In April 1862 Murray joined the Geological Survey of Victoria, directed by Alfred Selwyn, as field assistant to Charles Smith Wilkinson. Murray had experience in Bacchus Marsh, Ballan, the Otway ranges, and many other districts. When the Geological Survey was terminated on economic grounds in 1869, Murray engaged in mining and mining surveying in the Ballarat district. He joined the government service again in 1871, and made geological surveys of the Bendigo and Ballarat goldfields. Murray did a lot of pioneering surveying in Gippsland much of which had not been explored; some of this was done with Alfred William Howitt.

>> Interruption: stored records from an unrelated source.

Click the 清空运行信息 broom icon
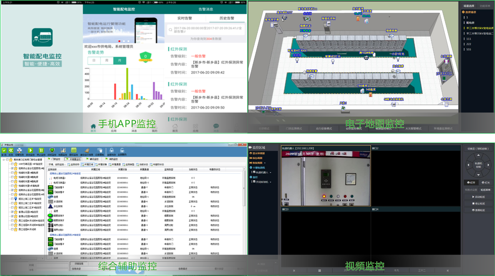This screenshot has width=495, height=276. [86, 151]
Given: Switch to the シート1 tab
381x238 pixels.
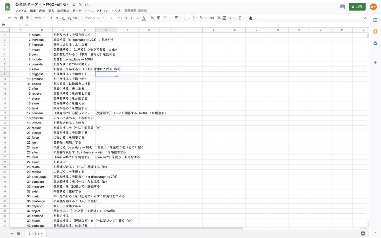Looking at the screenshot, I should (x=34, y=234).

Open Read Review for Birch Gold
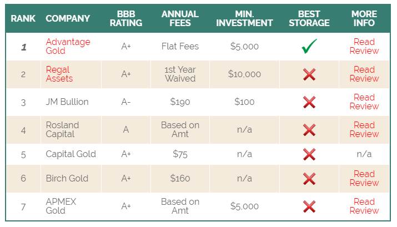tap(364, 178)
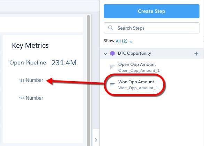
Task: Add a step using the plus icon
Action: coord(196,54)
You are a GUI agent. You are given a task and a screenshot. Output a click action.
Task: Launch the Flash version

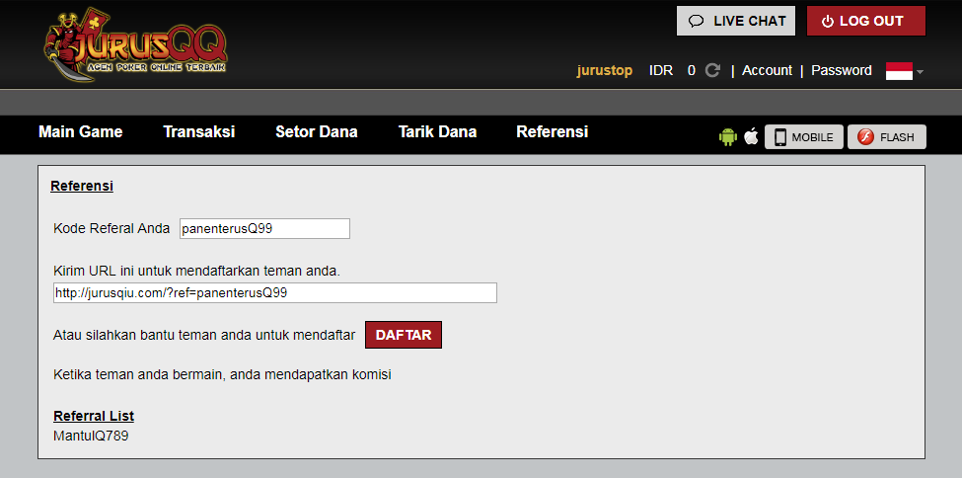886,137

In 1881 Murray was appointed geological surveyor for the Department of Mines, Victoria, and remained until his resignation in 1897. He afterwards held appointments with various British mining companies and in his later years did a good deal of prospecting work. In 1887 he published a capable volume, Victoria: Geology and Physical Geography, and a large number of his reports and maps will be found listed in Bulletin No. 23 of the geological survey of Victoria, p. 33. He was a hard-working and able geologist, who did excellent exploring and pioneering geological work in Victoria and particularly in relation to mining country.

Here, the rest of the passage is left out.